━━━ ARTICLE

P.W.1’s paternal uncle (the deceased) was passing by on
his bicycle carrying his 11 year old daughter (P.W.2) from
the School. On hearing the shouts of P.W.1, her uncle got
down from his bicycle. When P.W.1 was narrating the
incident to the deceased, the accused reached there, the
accused persons threatened the deceased with dire
consequences, when he questioned the accused and told them
that the matter would be reported to the Village Panchayat.
Accused 2 caught hold of the right hand of the deceased
while Accused 1 cut the hand. When the deceased attempted
toward off the cut the hand, the thumb and the fingers were
severed. Receiving cuts form the Accused 1 on the left
hand, head, neck and right shoulder, the deceased fell down.
Then the Accused cut off his head with his aruval.

━━━━━━
━━━ DATA SECTION

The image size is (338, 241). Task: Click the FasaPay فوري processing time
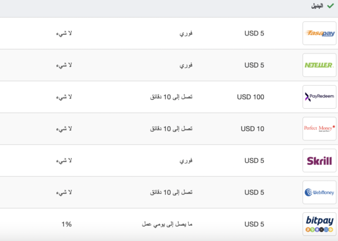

━━━━━━

**EXERCISE TASKS:**
1. Reproduce the court excerpt, starting at the words "Accused 2 caught" and ending after the words "deceased fell down.".
2. In the court excerpt, how old was the daughter the deceased was carrying on his bicycle?
The data was taken from a source separate from the court excerpt.

**SOLUTIONS FOR EACH TASK:**
1.
Accused 2 caught hold of the right hand of the deceased
while Accused 1 cut the hand. When the deceased attempted
toward off the cut the hand, the thumb and the fingers were
severed. Receiving cuts form the Accused 1 on the left
hand, head, neck and right shoulder, the deceased fell down.

2. She was 11 years old.